Zhou Sha from Faculty of Geographical Science Publishes an Article in Nature Communications
On 30 September, a research by Associate Professor Zhou Sha and his team was published online in Nature Communications, which found that the global surface water availability in the subtropical regions and the Amazon shows a trend of "wet seasons becoming drier and dry seasons becoming wetter ", mainly driven by seasonally varying soil moisture(SM) feedbacks on surface water availability (precipitation minus evaporation, P-E).
Using multi–model simulations from CMIP5 and CMIP6 projections, the study finds that the seasonal variability of surface water availability will increase significantly in many terrestrial regions in the future, i.e. ‘wet get wetter, dry get drier’ (WWDD) mechanism, in line with thermodynamic theory. However, about 20% of the terrestrial regions show a weakening of the seasonal variability of 'dry season to wet, wet season to dry', mainly in the dry subtropical and Amazonian regions. However, about 20% of the land area shows a weakening of the seasonal variability of 'wet seasons becoming drier and dry seasons becoming wetter', mainly in the subtropical and Amazonian regions.
Fig. 1 Multi–model mean seasonal changes in water availability in CMIP5 and CMIP6.
(a-f) Seasonal variability characteristics of P-E under future high emission scenarios.
Blue/Red represents enhanced/reduced seasonality(ES/RS) of P–E.
(g-h)Seasonal variation curves of P-E for historical and future periods
(horizontal axis 1 indicates the first month of the dry season).
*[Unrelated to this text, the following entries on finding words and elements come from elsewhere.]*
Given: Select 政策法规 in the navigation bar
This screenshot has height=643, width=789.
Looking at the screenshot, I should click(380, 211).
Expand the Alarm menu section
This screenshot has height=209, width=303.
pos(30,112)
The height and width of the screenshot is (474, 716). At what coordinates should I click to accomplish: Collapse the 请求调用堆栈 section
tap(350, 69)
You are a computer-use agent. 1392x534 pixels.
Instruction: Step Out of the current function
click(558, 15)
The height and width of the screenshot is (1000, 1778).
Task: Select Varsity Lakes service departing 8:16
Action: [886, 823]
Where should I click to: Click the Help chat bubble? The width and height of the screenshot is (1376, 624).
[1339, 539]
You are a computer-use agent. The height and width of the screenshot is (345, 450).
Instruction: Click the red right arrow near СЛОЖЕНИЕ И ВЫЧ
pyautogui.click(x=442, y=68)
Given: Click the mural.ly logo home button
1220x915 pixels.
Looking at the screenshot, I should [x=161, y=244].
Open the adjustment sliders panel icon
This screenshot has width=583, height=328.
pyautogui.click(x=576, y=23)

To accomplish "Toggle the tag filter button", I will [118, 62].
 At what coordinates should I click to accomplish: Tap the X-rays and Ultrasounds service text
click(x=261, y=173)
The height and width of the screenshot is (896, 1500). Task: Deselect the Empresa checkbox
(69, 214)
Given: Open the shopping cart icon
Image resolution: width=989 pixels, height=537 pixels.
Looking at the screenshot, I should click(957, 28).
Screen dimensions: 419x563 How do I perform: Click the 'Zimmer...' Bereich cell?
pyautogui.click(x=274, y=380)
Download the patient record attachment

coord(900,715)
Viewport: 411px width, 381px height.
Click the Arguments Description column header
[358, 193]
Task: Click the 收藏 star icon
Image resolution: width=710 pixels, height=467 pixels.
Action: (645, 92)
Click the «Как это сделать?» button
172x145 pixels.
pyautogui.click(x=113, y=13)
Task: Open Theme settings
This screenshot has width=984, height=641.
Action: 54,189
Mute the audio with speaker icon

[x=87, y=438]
This study combines land–atmosphere coupling experiments with an empirical statistical model to systematically investigate the mechanisms by which soil moisture feedback affect seasonal changes in surface water availability in the subtropical region and Amazon. The study finds that the global warming contributes to the reduction of surface water availability and soil water in the wet and dry seasons in these regions. In the dry season, the reduction in soil water attenuates the evaporative cooling effect through the land-atmosphere feedback, raising surface temperatures and further enhancing the thermal and barometric differences between land and sea, thereby promoting regional atmospheric upward movement and greatly increasing the water vapour delivered to the dry subtropical and Amazonian regions. This kinetic mechanism of soil moisture feedback counteracts the effects of climate change, resulting in an upward trend in surface water availability during the dry season. However, in the wet season, the effect of soil water reduction on evaporation and atmospheric water vapour transport is weaker and surface water availability tends to decrease. Statistics show that seasonal differences in soil moisture feedback contribute up to 63% to the reduction in seasonal variability of surface water availability in the dry subtropical and Amazonian regions, while other factors such as climate change contribute 37%. The soil moisture feedback kinetic mechanism effectively explains the key reason for the difference between the thermodynamic dry and wet change theory and the seasonal variation in surface water availability in global climate models.
Fig. 2: Multi-model mean seasonal changes in soil moisture in CMIP5 and CMIP6.
(a-c) Characteristics of future P-E seasonal variability in the CMIP6 model
(d-f) Effects of non-soil water factors such as climate change on P-E seasonal variability
(soil water trends and seasonal variability held constant in the LFMIP-pdLCland–atmosphere coupling experiments)
(g-i) Effects of soil water-atmosphere feedbacks on P-E seasonal variability
(j-l) Seasonal variability enhancement (ES) and diminished (RS) area-weighted average P-E seasonal variability characteristics and their influence by climate change and soil water-atmosphere feedbacks.
Fig. 3: Soil moisture effects on water availability in the wet and dry seasons in CMIP6.
(a-f) The effect of soil water on P-E and its thermodynamic and kinetic mechanisms.
(g-h) Effect of soil water variability on the atmospheric vertical rise rate (-w).
Es and RS indicate the regions of enhanced and diminished seasonal variability, respectively, in Fig. 2c.
Associate Professor Zhou Sha from the Department of Geographical Sciences, Beijing Normal University is the first author and corresponding author of the paper. This is another important research result in the seasonal change mechanism of surface water availability in arid areas, based on Zhou Sha's discovery in 2021 (Zhou et al., 2021, Nature Climate Change) that soil moisture feedbacks slow down the long-term decline of surface water availability in arid areas. The new research has important implications for the understanding of dry and wet change patterns in terrestrial arid areas under the context of climate change.